James Stottlemyer is only 23 years old, but he's already uncovered centuries worth of historical artifacts.

MICHIGAN, USA — For more than a decade, James Stottlemyer has had a hobby that's turned into a bit of an obsession, and it's giving him a unique look at our nation's history.

"My uncle had a metal detector and he let us borrow it. I was checking my backyard looking for artifacts and I started finding a lot of wheat pennies and I eventually found an Indian head penny and at the very end I found a ring from the Civilian Conservation Corps from the 1930s," he said.

Those finds were just the tip of the iceberg for Stottlemyer. He's found a number of items with origins in West Michigan, including a 1913 United Commercial Travelers pin from Grand Rapids, a lighter made in Kalamazoo, and a pin bearing the name of late N.H. Briggs from Battle Creek.

"He was actually a well-known lawyer from the 1800s.
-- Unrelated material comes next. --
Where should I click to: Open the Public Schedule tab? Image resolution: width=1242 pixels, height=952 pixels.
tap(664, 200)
He was born in the 1840s and died in 1914 in the middle of the street of a heart attack in Battle Creek," Stottlemyer said, noting that the find had him stumped for a long time before he posted about it on a Michigan history Facebook group where he started getting leads.
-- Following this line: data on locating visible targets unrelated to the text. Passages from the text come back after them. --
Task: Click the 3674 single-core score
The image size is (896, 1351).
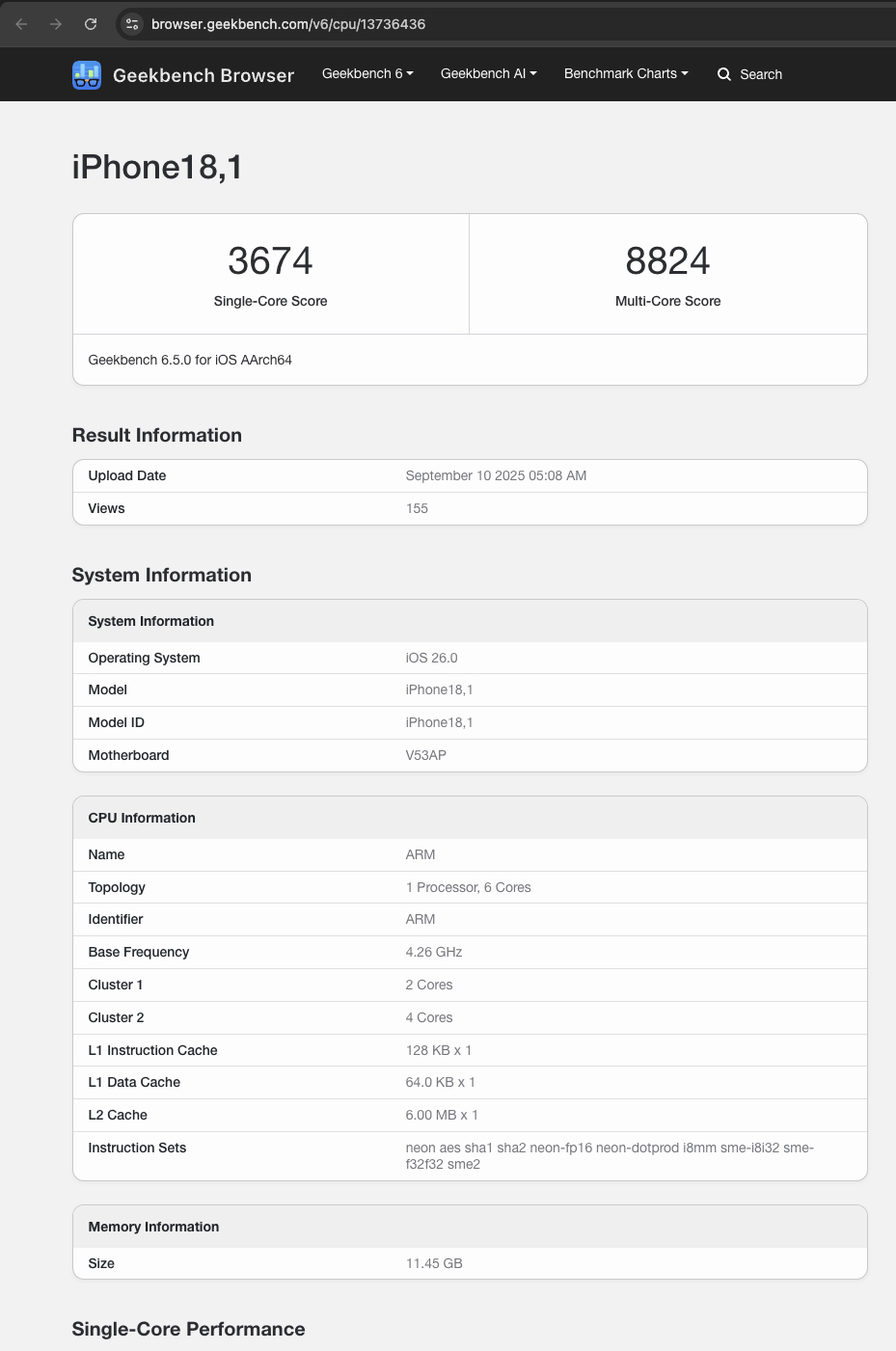Action: click(270, 260)
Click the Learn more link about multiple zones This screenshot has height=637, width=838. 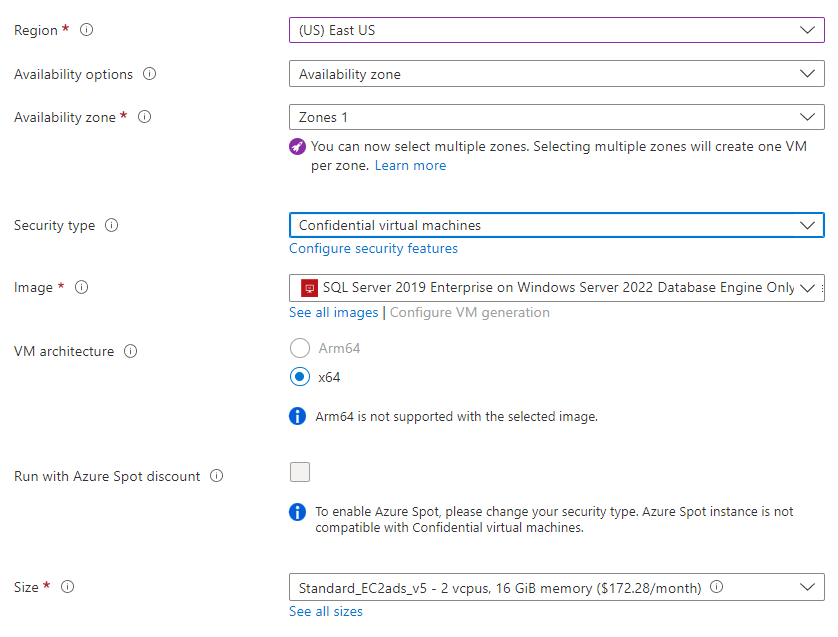point(410,165)
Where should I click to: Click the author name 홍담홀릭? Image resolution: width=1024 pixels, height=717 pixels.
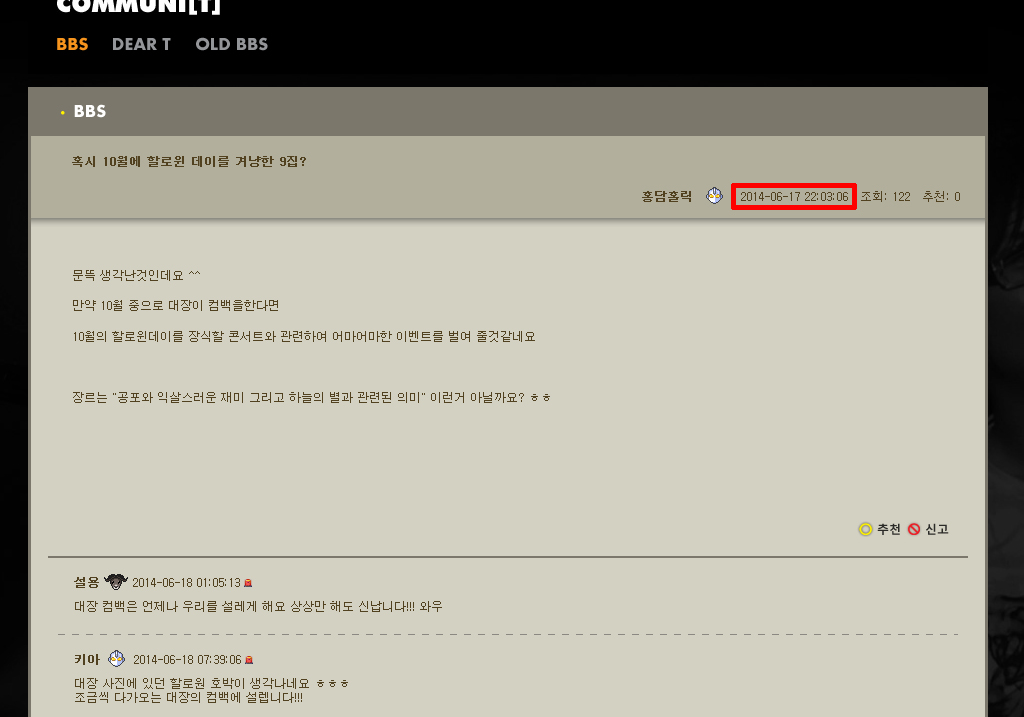(x=666, y=196)
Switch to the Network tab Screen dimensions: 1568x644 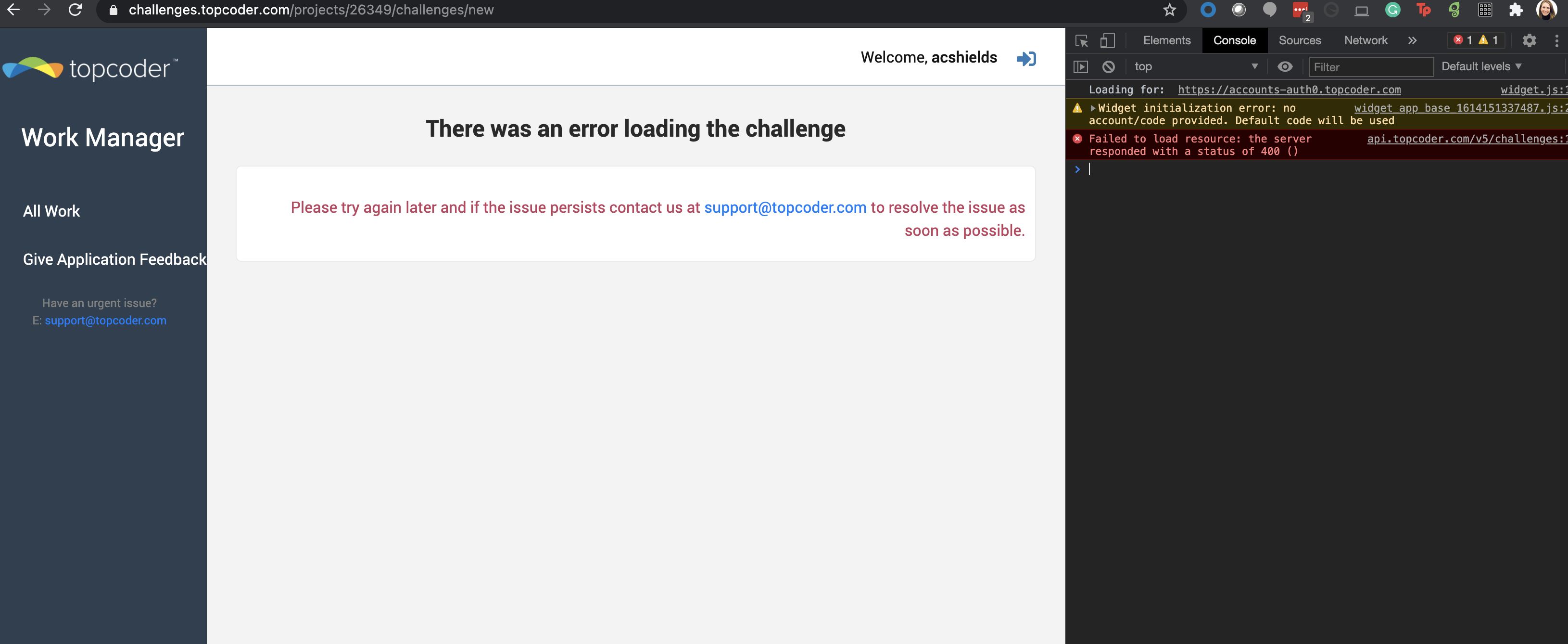1366,41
In Grand Haven, Stottlemyer found a 1947 dime from back when dimes were made of silver, along with a buffalo nickel from 1915.

Michigan is renowned for its automotive manufacturing heritage and Stottlemyer has found relics from Buick, Studebaker, and the Ypsilanti branch of the AAA Michigan Detroit Auto Club.

He's also found historic beer bottles from long before Michigan became known as a state famous for its craft beer. One is from the LZ Forester Brewing Company which was around from 1893 to 1914. He says the blob-top beer bottle is one-of-a-kind.

"There are other ones that are amber that exist but this is the only clear one known to exist. I know pretty much every bottle collector in the whole state and a lot of them have been digging in Ypsilanti and a lot of these old cities and they've been digging since the 70's and no one's ever seen one in the whole state," Stottlemyer said.

But of all the relics he's found, Stottlemyer says if he had to pick one he thinks is the coolest, it would be one that was made long before Michigan even gained statehood.

"I would say probably a button that I found from the 17th foot regiment of the French Army and it’s extremely rare. There’s not very many in existence because it’s a specific regiment of the French Army. It was made between 1782 and 1783," he said.

"I would say that’s the coolest find, and having to do with the American Revolution, that’s a really big piece of American history right there."

He's also found other military relics from the Civil War and World War II.

We interviewed Stottlemyer on the east side of the state but he asked us not to reveal the exact location, because often times new diggers trash sites, and he says that anyone who takes up this hobby should keep some rules in mind.

"The number one thing is just to always ask for permission," he said.

"You can legally dig at most public parks. You’ve just got to look online to see if it’s legal or not and you’ve just got to be super careful filling in your holes. You’ve got to make sure all of your holes are filled in properly and no holes are left open. That really gives a hobbyist a bad name when you leave holes open."

Stottlemyer says when you find a relic, make sure you know what to do next before you take any further action.

"I think the one thing is just being really careful because you’ve got to think this is American history" he said. 

"You don’t ever want to overclean anything. If you don’t know what you’re doing, don’t clean anything. Talk to a professional."